A lot of people are technical enough to understand the concept of dragging files from one folder to the other, yes. It’s a fairly common problem to assume that all “non-technical” people are equal to the least capable person.
That was a fairly typical thing to ask office workers to do in the late 1990s
I worked with (bank) office workers in the late 90s and my coworkers were very comfortable with IBM mainframe interfaces but really intimidated by Windows.
And I also remember people with all their files on the desktop, because at least they knew where they were.
Where does this no JavaScript assumption came from? It’s completely unrelated to how the browser content is assembled/served. That is the whole point of javascript. Looks like people still get awfully confused about this in 2024.
The JavaScript would be optional for both a Wordpress-like CMS site and a static site. But let’s be real, it’s way more common for framework-heavy CMSes to inject loads of JS garbage into your site than it is for static website generators to do so.
I have not been too active in web development the last few years, but my perception is almost the opposite. Themes for static sites generators are all slick full of effects and other javascript overhead even for layout purposes.
Oh my, that’s bad. I fiddled only with a handful of static site generators and never bothered to dive into the available themes.
It probably depends a lot on the theme, but I’ve not seen much JavaScript in Jekyll themes I’ve considered using. The only places I’ve used JavaScript on a web site thing[1] was for interactive maps (via leaflet). CSS is incredibly powerful now (there’s a reason WebKit added a JIT for CSS in 2014) and pretty much everything that I would have done for UI things with JavaScript I’d now do with CSS.
[1] As opposed to a web app. I used a bunch of JavaScript in a demo to display a code editor in a browser that could push code to an Azure Function that compiled JavaScript to bytecode and used MQTT to push it to a device.
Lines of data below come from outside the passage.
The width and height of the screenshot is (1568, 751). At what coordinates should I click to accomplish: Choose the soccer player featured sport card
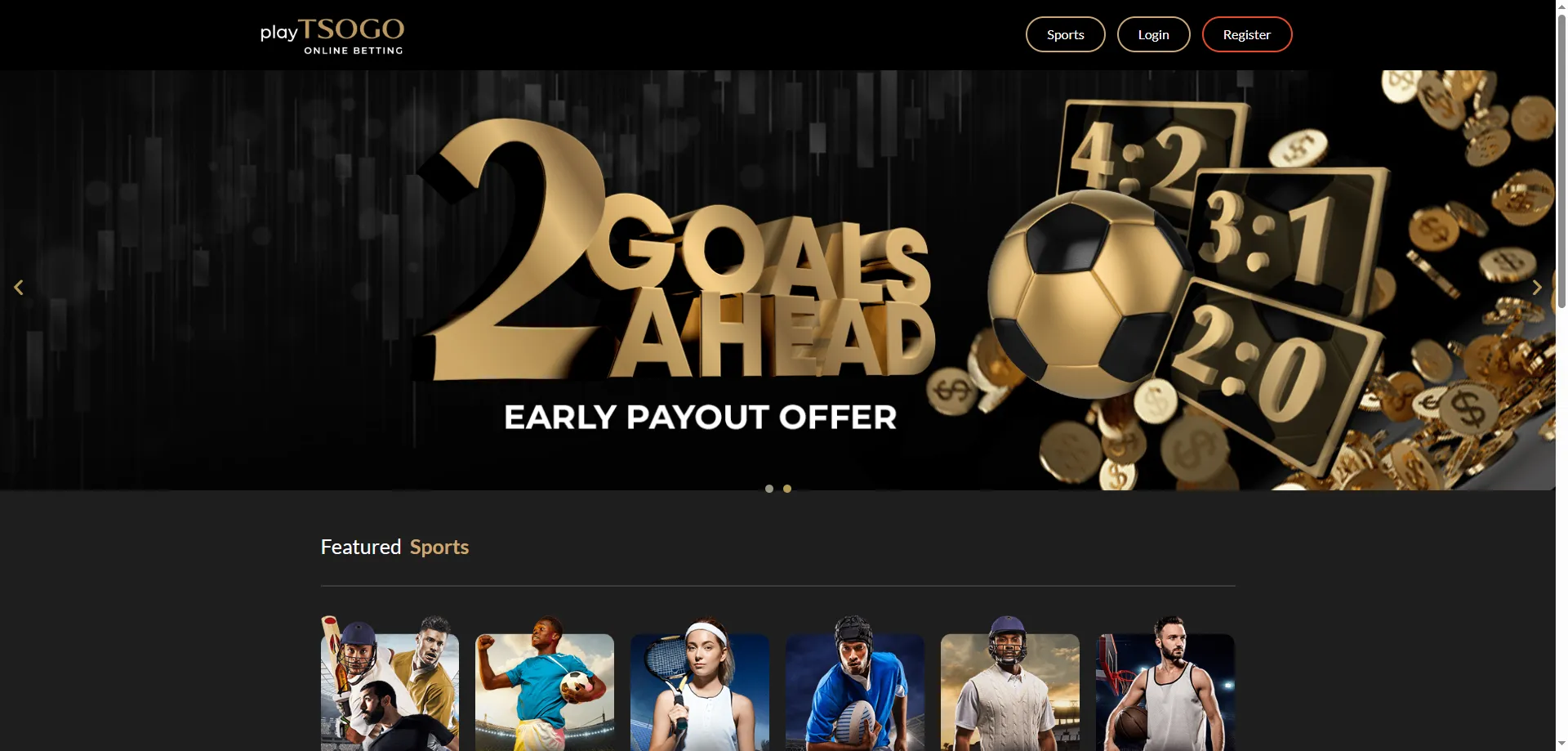point(545,683)
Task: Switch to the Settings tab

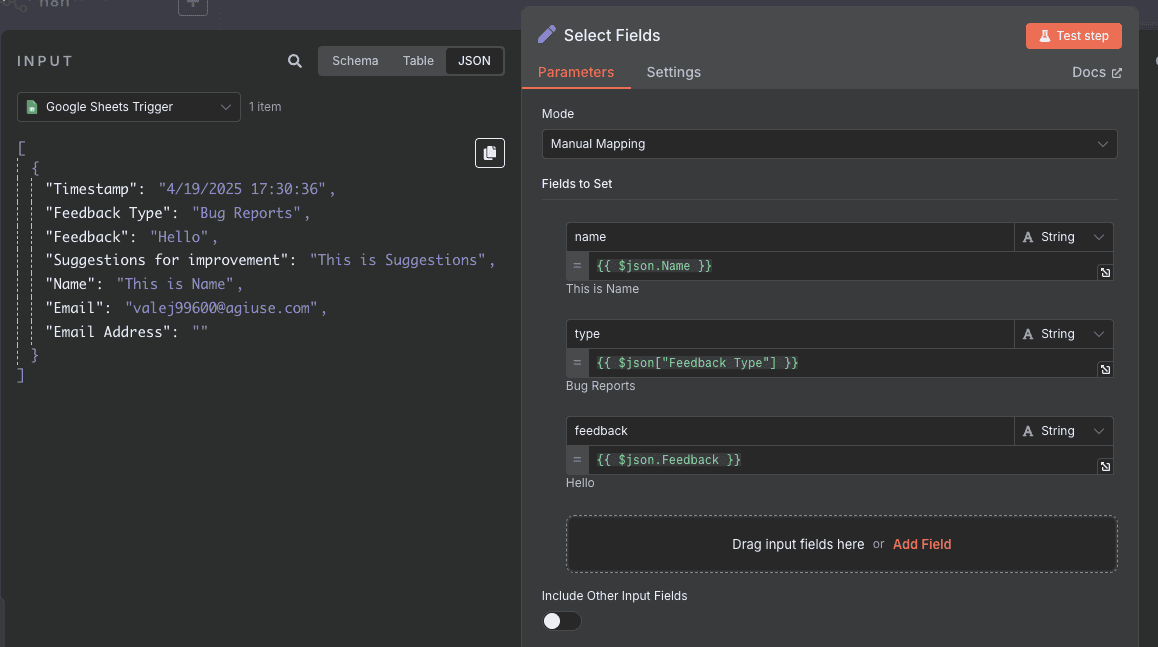Action: (673, 72)
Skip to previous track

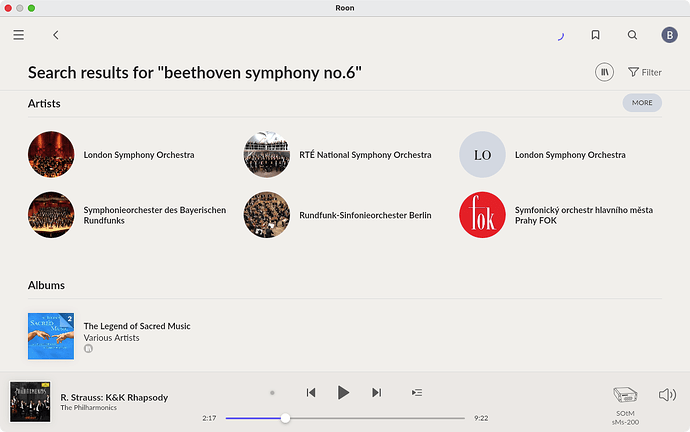[x=311, y=393]
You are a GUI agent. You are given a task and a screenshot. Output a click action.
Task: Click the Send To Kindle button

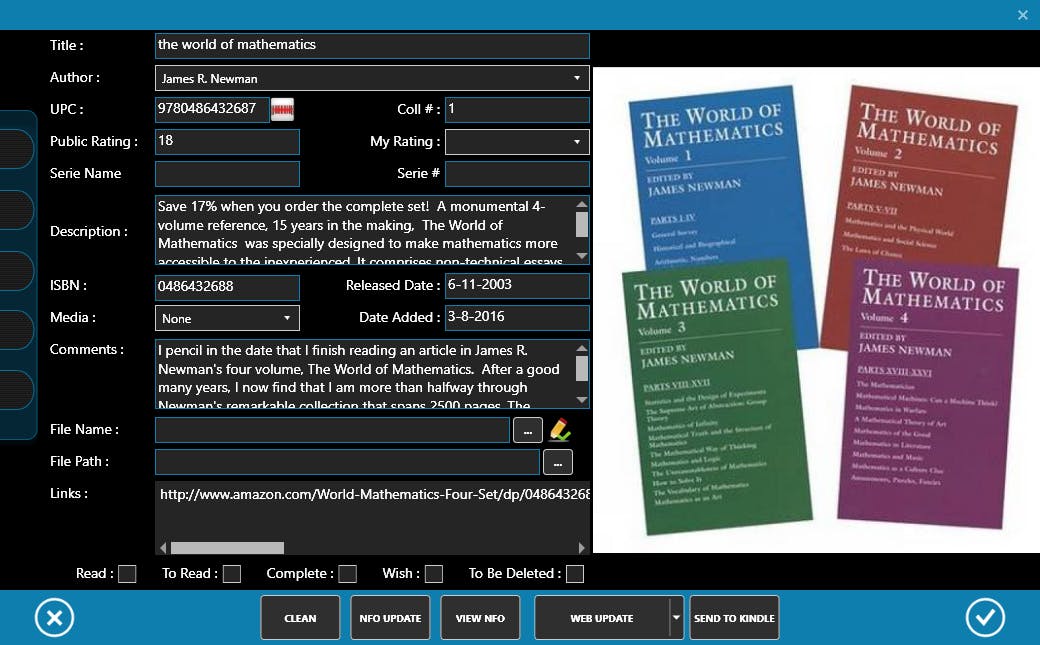[x=734, y=618]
This isn’t skating towards where the puck is, it’s skating towards where the puck is stored after the match and the ice has been floored over for a rock concert. Statistically, people don’t use blogs to express themselves online anymore. Telling normal people that you still blog will give a similar reaction as if you’d said you build your own keyboards or are a competitive fish breeder. Worthwhile hobbies, sure, but not that impactful to wider society.
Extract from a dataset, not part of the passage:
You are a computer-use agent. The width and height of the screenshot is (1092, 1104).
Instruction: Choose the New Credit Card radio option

The real reason behind all of this is that most users don’t want to pay for software at all, and the ones that do want to own it, but companies only want to offer you software tied to their servers so they get control over which version you’re running, and the reduced support burden that comes with it, as well as recurring income from paying customers, as well as the ability to monetise the “free” customers via ads and surveillance and selling data. Governments everywhere are doing everything they can to support this model and suppress others, because they see it as a lever for general surveillance as well as the ability to write arbitrary rules like “right to be forgotten” and have them applied by companies with weaknesses rather than trying to enforce them on users’ hardware.
So software like HoTMetaL and Frontpage and Dreamweaver have all gone away. Too hard to support, too hard to secure against piracy, too hard to update, compared to the tiny number of pay-up-front users. So it’s built from the ground up with the idea of being tied to a live application server running through every line of code.
is still around, although nowadays like all the other Adobe stuff subscription-based. And very much a niche, and probably very rarely used by people just doing one website.
I’m impressed, that’s very much unlike them to have something with so few users still up and running at all. God I hate what Adobe has become.